Shares of Guess? Inc. (NYSE: GES) fell 19.4% on Thursday after the clothing retailer announced solid fiscal first-quarter 2019 results but followed with underwhelming forward earnings guidance.
On the former, the company’s quarterly revenue grew 14.7% year over year (or 8% at constant currency), to $521.3 million. This translated to an adjusted loss of $17.8 million, or $0.23 per share, narrowed from a loss of $0.24 per share in the same year-ago period. Analysts, on average, were looking for roughly the same adjusted loss on lower revenue of $508 million.

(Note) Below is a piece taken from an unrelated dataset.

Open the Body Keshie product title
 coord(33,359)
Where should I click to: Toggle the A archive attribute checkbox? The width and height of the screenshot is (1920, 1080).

Guess? CEO Victor Herrero noted that the company’s results were near the high end of the company’s expectations and credited particularly strong momentum in both Europe and Asia. Herrero also praised its efforts in North America, where the company achieved 1% comparable-sales growth “while being significantly less promotional.”
“Overall, I am very excited by the continued momentum, as the first quarter marks the seventh consecutive quarter of revenue growth for the company,” Herrero added. “For me, it speaks to the global strength and potential of the Guess? brand.”
Looking forward to the fiscal second quarter, however, Guess? told investors to expect revenue growth of between 14% and 15.5%, with adjusted earnings of $0.27 to $0.30 per share. By contrast, most investors were looking for a more modest 8.5% revenue growth, but with earnings near the high end of the company’s guidance range.
Finally, for the full fiscal year, Guess? sees revenue climbing between 8.5% and 9.5%, marking an increase from its previous guidance for 7% to 8% growth, with adjusted earnings per share of $0.88 to $0.99. Here again, Wall Street was anticipating earnings near the high end of the company’s range, at $0.97 per share, and more modest full fiscal-year revenue growth of 7.6%.
In the end, while it’s hard to fault Guess? for its better-than-expected top-line growth, the market is disappointed that this growth still seems to be coming at the expense of profitability. With shares nearly doubling in the year leading up to this report, it’s no surprise to see the stock pulling back today.